[issue46791] Allow os.remove to defer to rmdir
Eryk Sun
report at bugs.python.org
Tue Mar 1 04:58:03 EST 2022
Eryk Sun <eryksun at gmail.com> added the comment:
glibc remove() has an optimization to skip calling rmdir() if the macro condition IS_NO_DIRECTORY_ERROR is true for the unlink() error. For Linux, this condition is `errno != EISDIR`. On other platforms (e.g. BSD systems), the condition is `errno != EPERM`. The implementation is the following, from "sysdeps/posix/remove.c":
int
remove (const char *file)
{
/* First try to unlink since this is more frequently the necessary action. */
if (__unlink (file) != 0
/* If it is indeed a directory... */
&& (IS_NO_DIRECTORY_ERROR
/* ...try to remove it. */
|| __rmdir (file) != 0))
/* Cannot remove the object for whatever reason. */
return -1;
return 0;
}
WinAPI DeleteFileW() doesn't support the same distinction. In this case, ERROR_ACCESS_DENIED is set for the following system status codes:
STATUS_ACCESS_DENIED (like EACCES)
STATUS_CANNOT_DELETE (like EPERM; readonly or image-mapped)

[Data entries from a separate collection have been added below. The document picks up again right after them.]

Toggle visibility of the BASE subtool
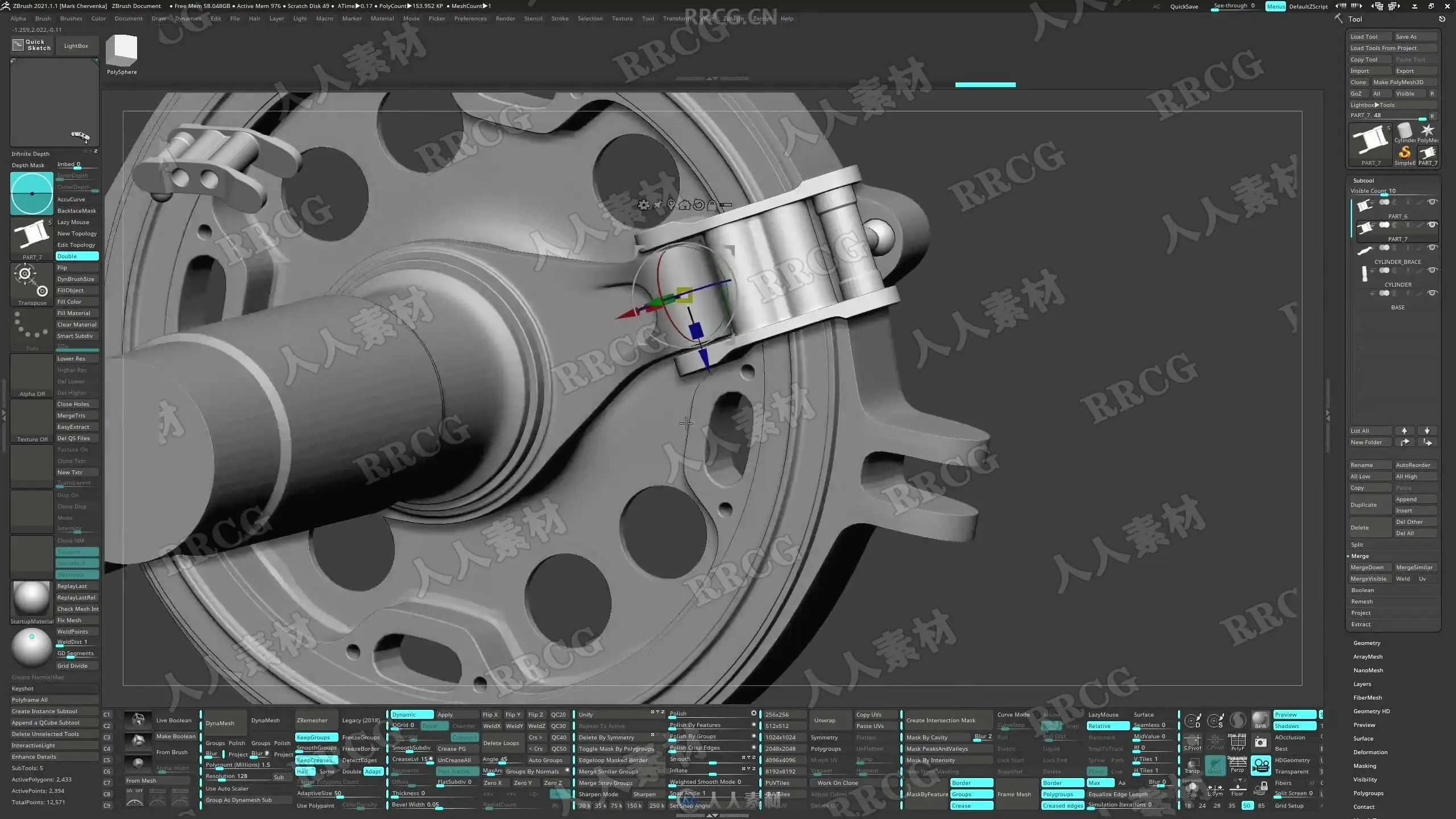This screenshot has height=819, width=1456. [x=1432, y=293]
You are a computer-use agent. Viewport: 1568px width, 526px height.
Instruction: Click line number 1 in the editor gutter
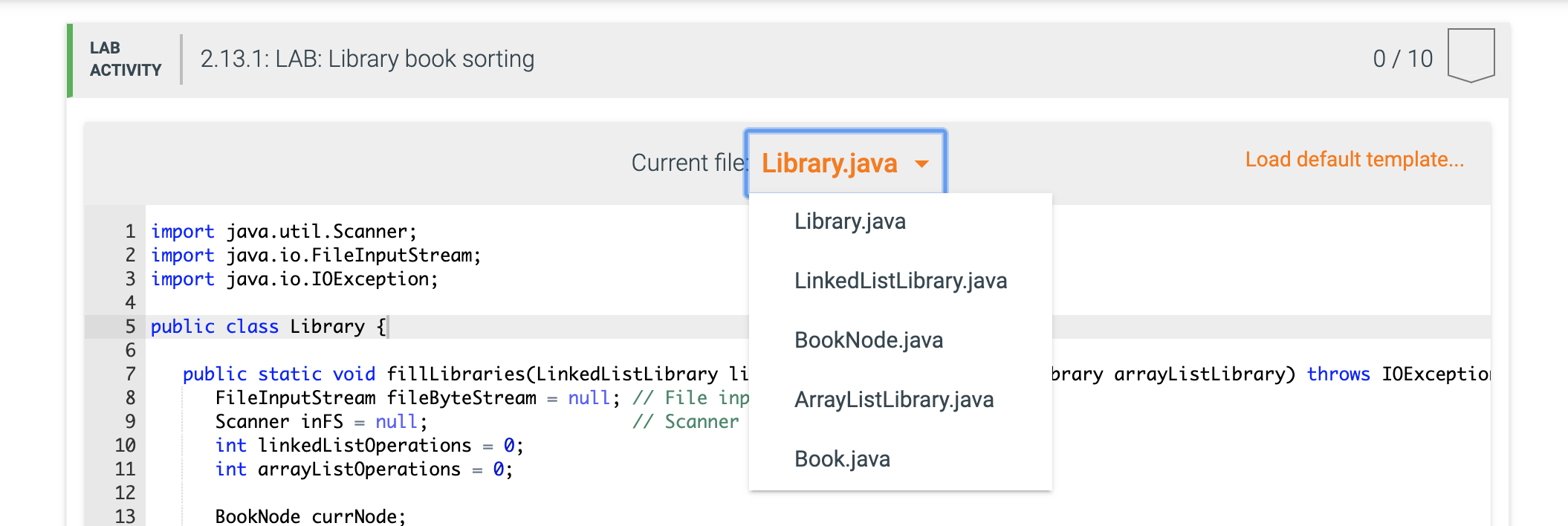pyautogui.click(x=131, y=232)
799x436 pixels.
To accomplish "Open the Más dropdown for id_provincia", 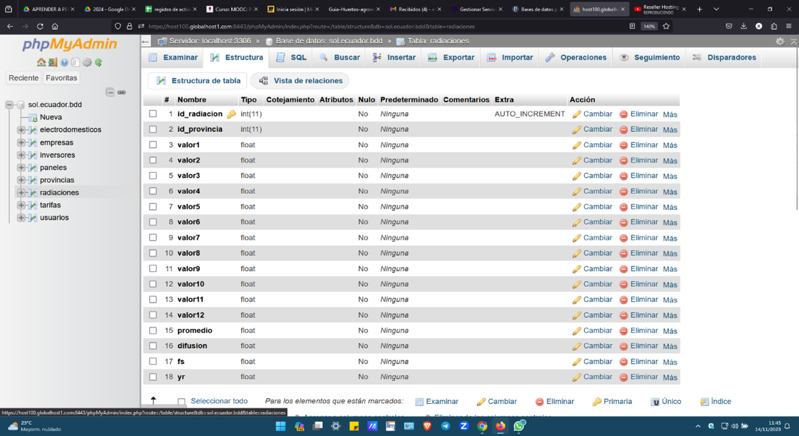I will 670,130.
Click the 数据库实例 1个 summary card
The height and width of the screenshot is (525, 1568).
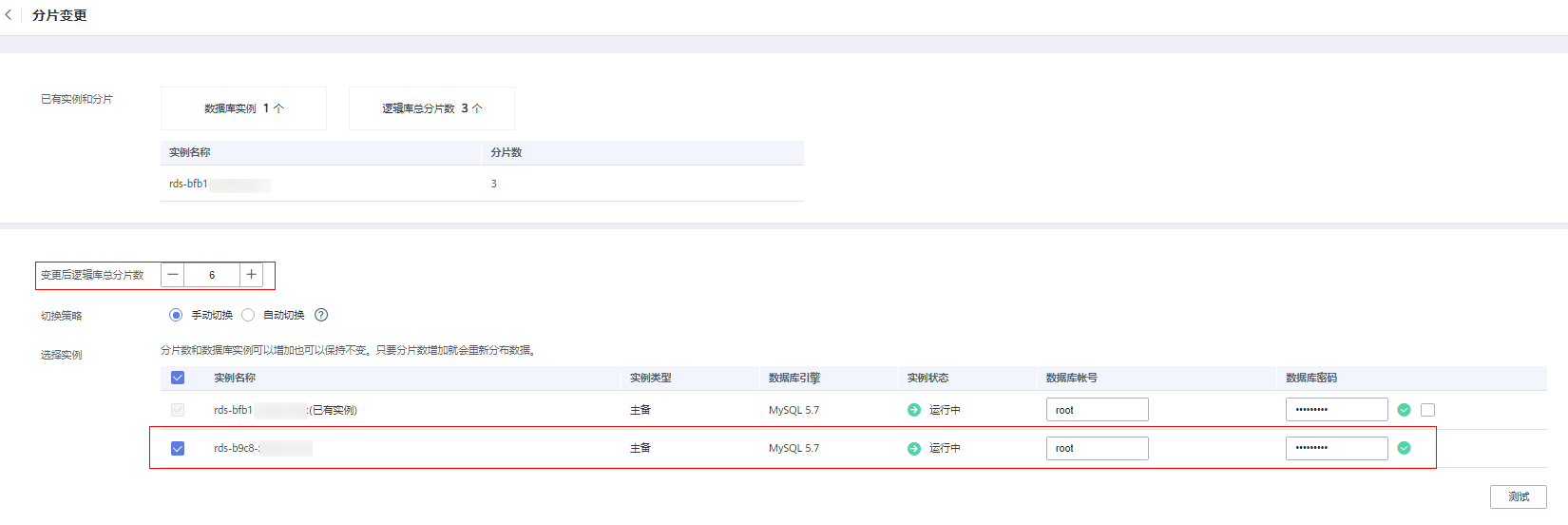pyautogui.click(x=243, y=108)
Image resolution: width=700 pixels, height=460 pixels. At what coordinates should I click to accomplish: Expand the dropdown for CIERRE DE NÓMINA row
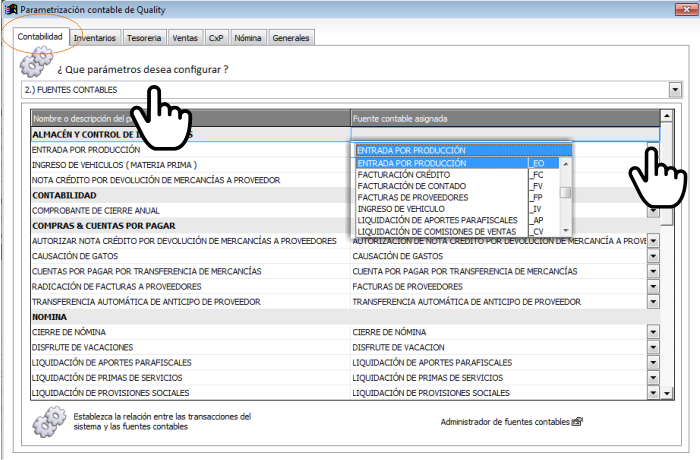653,332
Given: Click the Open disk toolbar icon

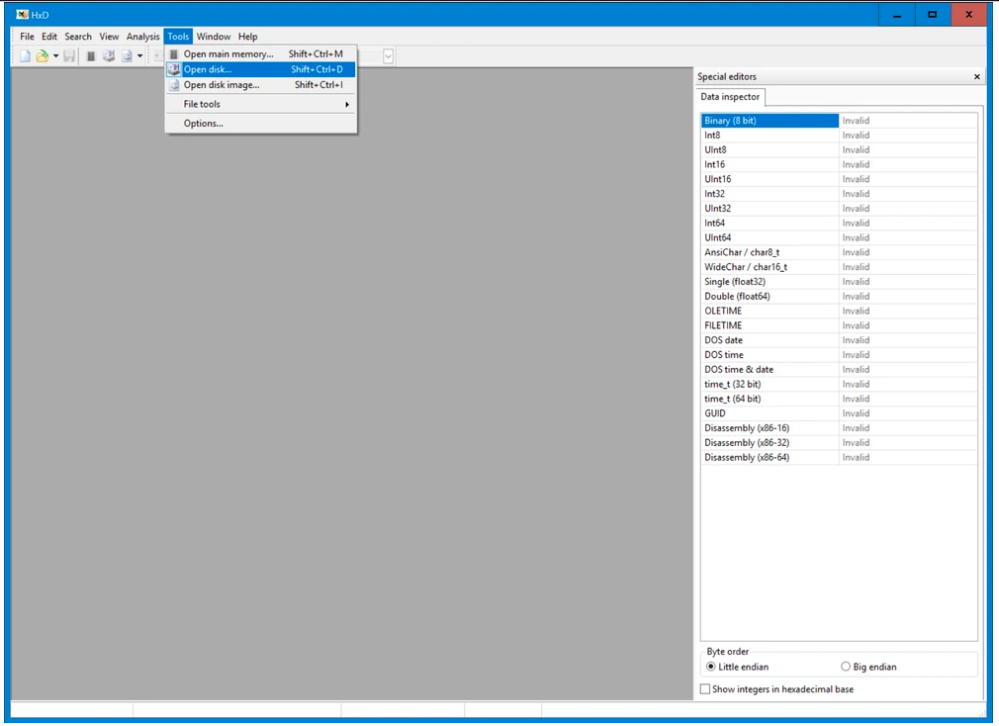Looking at the screenshot, I should 109,56.
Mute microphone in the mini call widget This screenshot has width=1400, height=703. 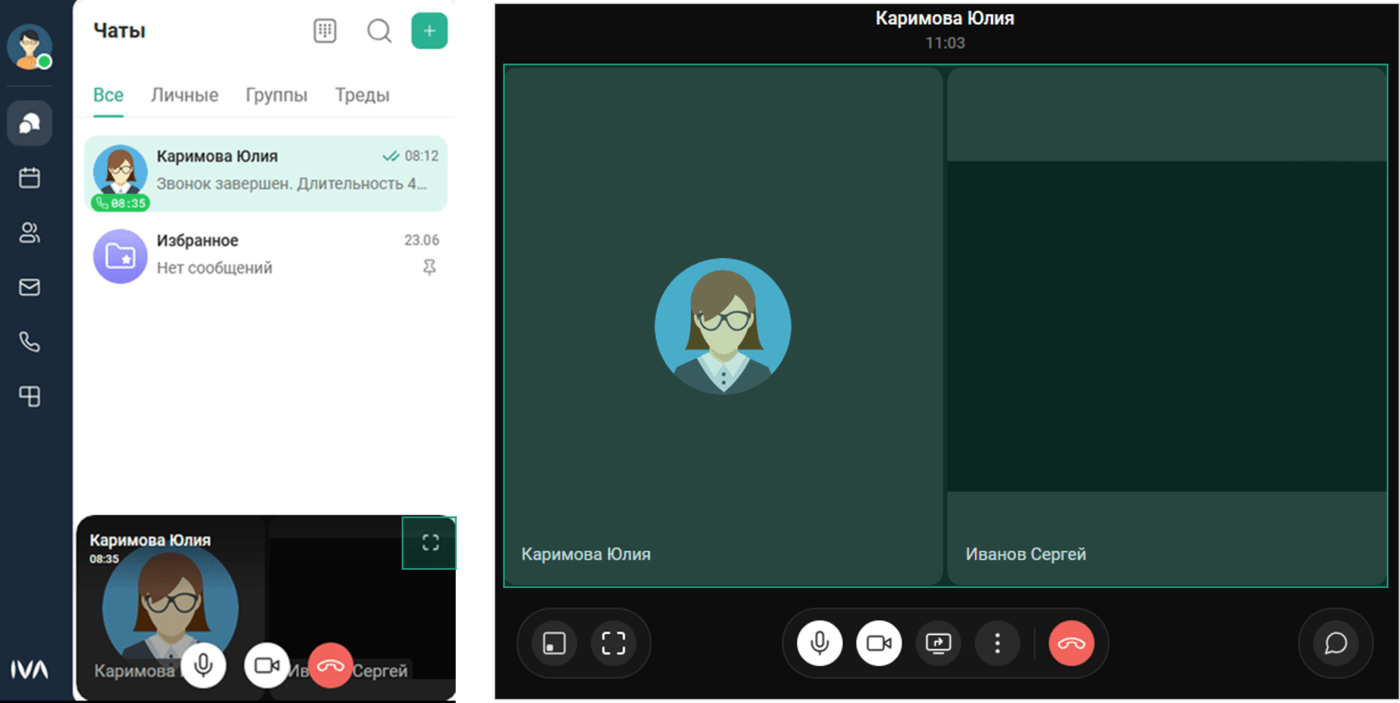[x=203, y=665]
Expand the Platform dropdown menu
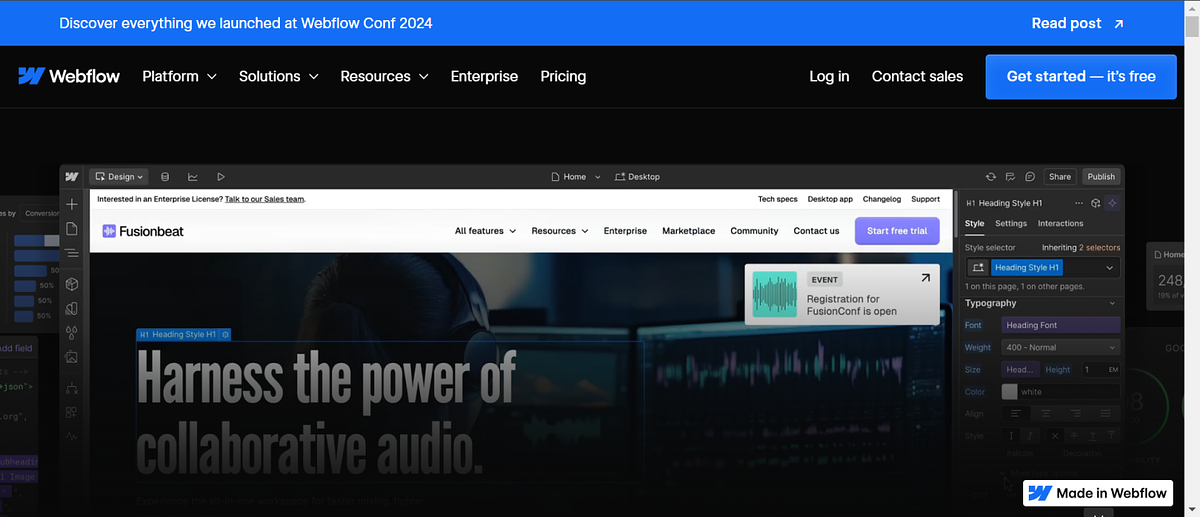The image size is (1200, 517). click(179, 76)
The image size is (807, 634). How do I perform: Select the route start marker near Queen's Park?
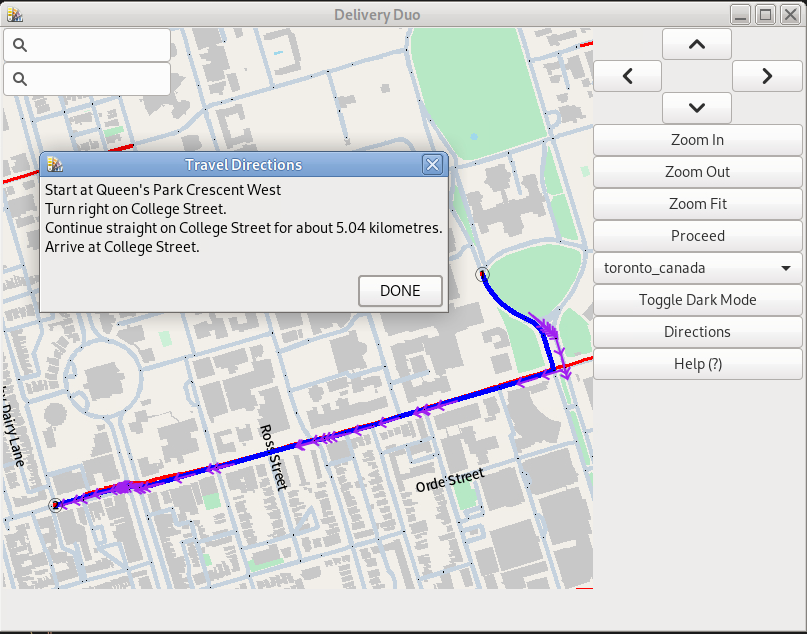[483, 274]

STATUS_DELETE_PENDING (like EPERM)
STATUS_FILE_IS_A_DIRECTORY (like EISDIR)
os.remove() could skip skip calling RemoveDirectoryW() for a sharing violation, i.e. ERROR_SHARING_VIOLATION. If DeleteFileW() fails with a sharing violation, the path is not a directory and, even if it were, an attempt to delete it would fail.